* BEGIN EXCERPTED RECORDS *

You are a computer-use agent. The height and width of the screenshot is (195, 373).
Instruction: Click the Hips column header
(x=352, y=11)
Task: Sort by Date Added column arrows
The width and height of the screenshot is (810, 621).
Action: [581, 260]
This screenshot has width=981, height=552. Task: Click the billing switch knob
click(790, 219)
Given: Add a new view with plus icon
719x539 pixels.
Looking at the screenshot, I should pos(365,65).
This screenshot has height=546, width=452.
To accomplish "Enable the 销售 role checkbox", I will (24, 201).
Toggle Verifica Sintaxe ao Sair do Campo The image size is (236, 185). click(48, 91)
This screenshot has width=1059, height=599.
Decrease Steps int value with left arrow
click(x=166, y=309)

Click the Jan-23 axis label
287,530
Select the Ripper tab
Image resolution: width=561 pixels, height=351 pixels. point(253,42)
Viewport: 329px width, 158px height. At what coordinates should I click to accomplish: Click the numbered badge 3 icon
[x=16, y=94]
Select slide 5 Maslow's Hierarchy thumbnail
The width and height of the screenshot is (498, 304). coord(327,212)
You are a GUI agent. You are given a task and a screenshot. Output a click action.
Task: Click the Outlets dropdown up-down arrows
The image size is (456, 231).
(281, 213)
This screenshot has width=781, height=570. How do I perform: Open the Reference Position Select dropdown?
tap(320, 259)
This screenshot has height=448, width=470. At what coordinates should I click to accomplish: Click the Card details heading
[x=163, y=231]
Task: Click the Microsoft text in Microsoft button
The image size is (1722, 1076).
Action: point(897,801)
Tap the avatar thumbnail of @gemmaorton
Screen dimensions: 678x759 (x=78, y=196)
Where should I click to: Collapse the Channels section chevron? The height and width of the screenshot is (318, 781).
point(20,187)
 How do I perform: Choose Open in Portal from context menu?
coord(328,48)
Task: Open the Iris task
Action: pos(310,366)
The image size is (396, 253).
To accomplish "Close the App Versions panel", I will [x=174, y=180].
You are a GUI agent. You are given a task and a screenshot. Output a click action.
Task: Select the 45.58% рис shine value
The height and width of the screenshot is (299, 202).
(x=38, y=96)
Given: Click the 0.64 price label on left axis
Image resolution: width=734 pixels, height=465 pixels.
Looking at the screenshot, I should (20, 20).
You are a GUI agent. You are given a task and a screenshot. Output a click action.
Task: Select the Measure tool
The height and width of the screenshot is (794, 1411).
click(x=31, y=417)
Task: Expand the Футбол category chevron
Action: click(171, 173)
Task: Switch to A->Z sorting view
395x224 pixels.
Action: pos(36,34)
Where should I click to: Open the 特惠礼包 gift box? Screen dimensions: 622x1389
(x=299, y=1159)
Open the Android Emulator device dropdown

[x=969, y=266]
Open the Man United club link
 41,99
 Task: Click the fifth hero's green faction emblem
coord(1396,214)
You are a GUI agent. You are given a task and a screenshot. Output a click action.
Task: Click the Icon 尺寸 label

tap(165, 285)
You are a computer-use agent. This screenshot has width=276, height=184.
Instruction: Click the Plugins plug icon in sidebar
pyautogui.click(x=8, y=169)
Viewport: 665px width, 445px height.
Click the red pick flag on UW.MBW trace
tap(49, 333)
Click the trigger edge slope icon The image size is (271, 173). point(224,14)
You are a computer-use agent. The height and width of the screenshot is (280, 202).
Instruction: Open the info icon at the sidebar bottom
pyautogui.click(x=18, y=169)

* END EXCERPTED RECORDS *

PROMPT ->
Turn the lines of the listing above into a numbered list, leaving out the blank lines.

ANSWER TO THE EXERCISE ->
1. You are a computer-use agent. The height and width of the screenshot is (195, 373).
2. Instruction: Click the Hips column header
3. (x=352, y=11)
4. Task: Sort by Date Added column arrows
5. The width and height of the screenshot is (810, 621).
6. Action: [581, 260]
7. This screenshot has width=981, height=552. Task: Click the billing switch knob
8. click(790, 219)
9. Given: Add a new view with plus icon
10. 719x539 pixels.
11. Looking at the screenshot, I should pos(365,65).
12. This screenshot has height=546, width=452.
13. To accomplish "Enable the 销售 role checkbox", I will (24, 201).
14. Toggle Verifica Sintaxe ao Sair do Campo The image size is (236, 185). click(48, 91)
15. This screenshot has width=1059, height=599.
16. Decrease Steps int value with left arrow
17. click(x=166, y=309)
18. Click the Jan-23 axis label
19. 287,530
20. Select the Ripper tab
21. Image resolution: width=561 pixels, height=351 pixels. point(253,42)
22. Viewport: 329px width, 158px height. At what coordinates should I click to accomplish: Click the numbered badge 3 icon
23. [x=16, y=94]
24. Select slide 5 Maslow's Hierarchy thumbnail
25. The width and height of the screenshot is (498, 304). coord(327,212)
26. You are a GUI agent. You are given a task and a screenshot. Output a click action.
27. Task: Click the Outlets dropdown up-down arrows
28. The image size is (456, 231).
29. (281, 213)
30. This screenshot has width=781, height=570. How do I perform: Open the Reference Position Select dropdown?
31. tap(320, 259)
32. This screenshot has height=448, width=470. At what coordinates should I click to accomplish: Click the Card details heading
33. [x=163, y=231]
34. Task: Click the Microsoft text in Microsoft button
35. The image size is (1722, 1076).
36. Action: point(897,801)
37. Tap the avatar thumbnail of @gemmaorton
38. Screen dimensions: 678x759 (x=78, y=196)
39. Where should I click to: Collapse the Channels section chevron? The height and width of the screenshot is (318, 781).
40. point(20,187)
41.  How do I perform: Choose Open in Portal from context menu?
42. coord(328,48)
43. Task: Open the Iris task
44. Action: pos(310,366)
45. The image size is (396, 253).
46. To accomplish "Close the App Versions panel", I will [x=174, y=180].
47. You are a GUI agent. You are given a task and a screenshot. Output a click action.
48. Task: Select the 45.58% рис shine value
49. The height and width of the screenshot is (299, 202).
50. (x=38, y=96)
51. Given: Click the 0.64 price label on left axis
52. Image resolution: width=734 pixels, height=465 pixels.
53. Looking at the screenshot, I should (20, 20).
54. You are a GUI agent. You are given a task and a screenshot. Output a click action.
55. Task: Select the Measure tool
56. The height and width of the screenshot is (794, 1411).
57. click(x=31, y=417)
58. Task: Expand the Футбол category chevron
59. Action: click(171, 173)
60. Task: Switch to A->Z sorting view
61. 395x224 pixels.
62. Action: pos(36,34)
63. Where should I click to: Open the 特惠礼包 gift box? Screen dimensions: 622x1389
64. (x=299, y=1159)
65. Open the Android Emulator device dropdown
66. [x=969, y=266]
67. Open the Man United club link
68.  41,99
69.  Task: Click the fifth hero's green faction emblem
70. coord(1396,214)
71. You are a GUI agent. You are given a task and a screenshot. Output a click action.
72. Task: Click the Icon 尺寸 label
73. tap(165, 285)
74. You are a computer-use agent. This screenshot has width=276, height=184.
75. Instruction: Click the Plugins plug icon in sidebar
76. pyautogui.click(x=8, y=169)
77. Viewport: 665px width, 445px height.
78. Click the red pick flag on UW.MBW trace
79. tap(49, 333)
80. Click the trigger edge slope icon The image size is (271, 173). point(224,14)
81. You are a computer-use agent. The height and width of the screenshot is (280, 202).
82. Instruction: Open the info icon at the sidebar bottom
83. pyautogui.click(x=18, y=169)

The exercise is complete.